Alonzo "Lonnie" Johnson (February 8, 1899 – June 16, 1970) was an
American blues and jazz singer/guitarist and songwriter who pioneered
the role of jazz guitar and is recognized as the first to play
single-string guitar solos.
Biography
Early
career Johnson was born in New Orleans, Louisiana and raised in a
family of musicians. He studied violin, piano and guitar as a child, and
learned to play various other instruments including the mandolin, but
concentrated on the guitar throughout his professional career. "There
was music all around us," he recalled, "and in my family you'd better
play something, even if you just banged on a tin can."
By his late teens, he played guitar and violin in his father's family
band at banquets and weddings, alongside his brother James "Steady Roll"

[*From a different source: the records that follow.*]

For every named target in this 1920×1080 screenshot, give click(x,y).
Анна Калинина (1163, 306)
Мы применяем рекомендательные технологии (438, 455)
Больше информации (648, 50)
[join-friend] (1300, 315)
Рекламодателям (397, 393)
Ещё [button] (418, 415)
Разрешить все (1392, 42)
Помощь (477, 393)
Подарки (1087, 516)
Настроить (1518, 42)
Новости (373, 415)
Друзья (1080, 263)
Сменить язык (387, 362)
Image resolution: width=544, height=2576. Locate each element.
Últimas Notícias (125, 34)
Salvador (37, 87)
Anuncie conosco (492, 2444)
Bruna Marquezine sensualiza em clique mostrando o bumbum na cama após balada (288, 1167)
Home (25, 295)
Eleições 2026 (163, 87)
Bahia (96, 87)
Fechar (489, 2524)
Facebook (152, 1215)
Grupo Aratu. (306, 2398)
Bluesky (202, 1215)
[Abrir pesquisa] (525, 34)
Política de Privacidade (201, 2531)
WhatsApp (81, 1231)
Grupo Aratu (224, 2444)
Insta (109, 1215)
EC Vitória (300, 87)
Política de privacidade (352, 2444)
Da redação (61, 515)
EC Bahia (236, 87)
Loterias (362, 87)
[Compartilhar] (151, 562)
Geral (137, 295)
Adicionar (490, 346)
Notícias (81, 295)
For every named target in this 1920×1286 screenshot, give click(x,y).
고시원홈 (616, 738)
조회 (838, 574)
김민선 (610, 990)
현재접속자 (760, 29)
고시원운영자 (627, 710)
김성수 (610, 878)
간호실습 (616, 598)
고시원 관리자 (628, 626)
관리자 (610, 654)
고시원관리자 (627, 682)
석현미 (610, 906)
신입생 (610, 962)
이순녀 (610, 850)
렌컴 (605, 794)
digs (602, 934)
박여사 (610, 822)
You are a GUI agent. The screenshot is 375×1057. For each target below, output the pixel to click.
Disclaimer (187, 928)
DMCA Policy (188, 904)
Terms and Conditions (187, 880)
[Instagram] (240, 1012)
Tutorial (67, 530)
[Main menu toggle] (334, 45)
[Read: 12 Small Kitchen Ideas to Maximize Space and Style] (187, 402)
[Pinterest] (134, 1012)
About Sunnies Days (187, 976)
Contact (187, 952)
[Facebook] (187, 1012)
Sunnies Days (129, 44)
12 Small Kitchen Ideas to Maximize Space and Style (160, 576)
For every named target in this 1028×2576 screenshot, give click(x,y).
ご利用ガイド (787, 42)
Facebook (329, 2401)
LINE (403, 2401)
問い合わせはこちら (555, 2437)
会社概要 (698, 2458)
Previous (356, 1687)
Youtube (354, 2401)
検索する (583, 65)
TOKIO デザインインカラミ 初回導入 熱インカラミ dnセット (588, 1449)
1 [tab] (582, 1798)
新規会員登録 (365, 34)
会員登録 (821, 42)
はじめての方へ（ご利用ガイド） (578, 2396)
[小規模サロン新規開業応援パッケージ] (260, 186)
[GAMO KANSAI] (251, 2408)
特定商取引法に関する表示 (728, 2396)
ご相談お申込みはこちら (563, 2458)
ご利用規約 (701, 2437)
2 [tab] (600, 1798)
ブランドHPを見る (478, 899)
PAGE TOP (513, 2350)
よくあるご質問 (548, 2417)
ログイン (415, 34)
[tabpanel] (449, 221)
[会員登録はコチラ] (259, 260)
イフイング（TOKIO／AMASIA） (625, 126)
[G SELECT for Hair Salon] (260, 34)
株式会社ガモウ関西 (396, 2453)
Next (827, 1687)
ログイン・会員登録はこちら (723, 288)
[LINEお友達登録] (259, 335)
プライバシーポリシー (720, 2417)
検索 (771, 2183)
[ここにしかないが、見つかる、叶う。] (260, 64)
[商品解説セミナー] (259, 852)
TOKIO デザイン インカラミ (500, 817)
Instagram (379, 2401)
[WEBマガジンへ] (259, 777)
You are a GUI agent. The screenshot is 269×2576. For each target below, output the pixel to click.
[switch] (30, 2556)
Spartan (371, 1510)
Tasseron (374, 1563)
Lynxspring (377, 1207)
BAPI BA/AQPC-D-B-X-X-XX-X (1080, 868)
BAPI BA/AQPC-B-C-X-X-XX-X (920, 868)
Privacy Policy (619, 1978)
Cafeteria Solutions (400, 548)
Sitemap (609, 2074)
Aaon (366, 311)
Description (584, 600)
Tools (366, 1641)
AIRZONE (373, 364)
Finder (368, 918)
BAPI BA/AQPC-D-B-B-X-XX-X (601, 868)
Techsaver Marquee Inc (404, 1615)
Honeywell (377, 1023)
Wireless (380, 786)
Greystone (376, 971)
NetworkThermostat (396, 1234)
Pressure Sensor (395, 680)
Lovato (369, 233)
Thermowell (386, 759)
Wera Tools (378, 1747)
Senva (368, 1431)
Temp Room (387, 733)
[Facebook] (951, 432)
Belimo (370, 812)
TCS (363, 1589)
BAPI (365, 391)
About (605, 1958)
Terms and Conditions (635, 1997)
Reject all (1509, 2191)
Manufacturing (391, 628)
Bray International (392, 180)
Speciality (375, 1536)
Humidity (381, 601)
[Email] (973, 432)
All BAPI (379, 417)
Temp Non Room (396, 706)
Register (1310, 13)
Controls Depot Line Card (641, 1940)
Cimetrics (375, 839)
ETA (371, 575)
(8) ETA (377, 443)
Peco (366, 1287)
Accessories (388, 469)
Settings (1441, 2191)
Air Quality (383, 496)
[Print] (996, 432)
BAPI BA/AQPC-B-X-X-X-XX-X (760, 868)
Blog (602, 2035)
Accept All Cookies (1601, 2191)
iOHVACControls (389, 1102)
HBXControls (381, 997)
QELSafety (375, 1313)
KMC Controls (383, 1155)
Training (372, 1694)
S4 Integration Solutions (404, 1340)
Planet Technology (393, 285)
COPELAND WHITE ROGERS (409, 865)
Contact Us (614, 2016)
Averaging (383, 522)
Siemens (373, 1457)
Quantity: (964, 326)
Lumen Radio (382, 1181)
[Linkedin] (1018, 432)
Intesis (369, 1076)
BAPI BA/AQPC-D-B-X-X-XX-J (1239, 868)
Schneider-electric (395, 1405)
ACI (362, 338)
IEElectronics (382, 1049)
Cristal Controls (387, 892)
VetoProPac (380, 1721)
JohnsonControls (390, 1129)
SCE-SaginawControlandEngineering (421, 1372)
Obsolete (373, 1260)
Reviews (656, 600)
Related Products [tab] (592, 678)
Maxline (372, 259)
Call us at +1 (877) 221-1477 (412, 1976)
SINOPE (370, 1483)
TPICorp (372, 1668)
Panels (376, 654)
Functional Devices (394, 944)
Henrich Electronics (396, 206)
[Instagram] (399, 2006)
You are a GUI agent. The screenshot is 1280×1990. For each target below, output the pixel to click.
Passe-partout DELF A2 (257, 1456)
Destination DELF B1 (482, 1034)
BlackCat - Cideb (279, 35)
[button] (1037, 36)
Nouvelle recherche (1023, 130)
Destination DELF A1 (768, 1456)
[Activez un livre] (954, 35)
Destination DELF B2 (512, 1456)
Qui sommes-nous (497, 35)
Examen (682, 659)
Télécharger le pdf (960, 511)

Johnson. He also worked with jazz trumpeter Punch Miller in the city's
Storyville district.
In 1917, Johnson joined a revue that toured England, returning home
in 1919 to find that all of his family, except his brother James, had
died in the 1918 influenza epidemic.
He and his brother settled in St. Louis in 1921. The two brothers
performed as a duo, and Lonnie also worked on riverboats, working in the
orchestras of Charlie Creath and Fate Marable. In 1925 Lonnie married
Mary Smith (i.e. Mary Johnson, a blues singer on her own right, who
recorded from 1929 until 1936 - curiously enough never with Lonnie
Johnson), with whom he had six children before their divorce in 1932.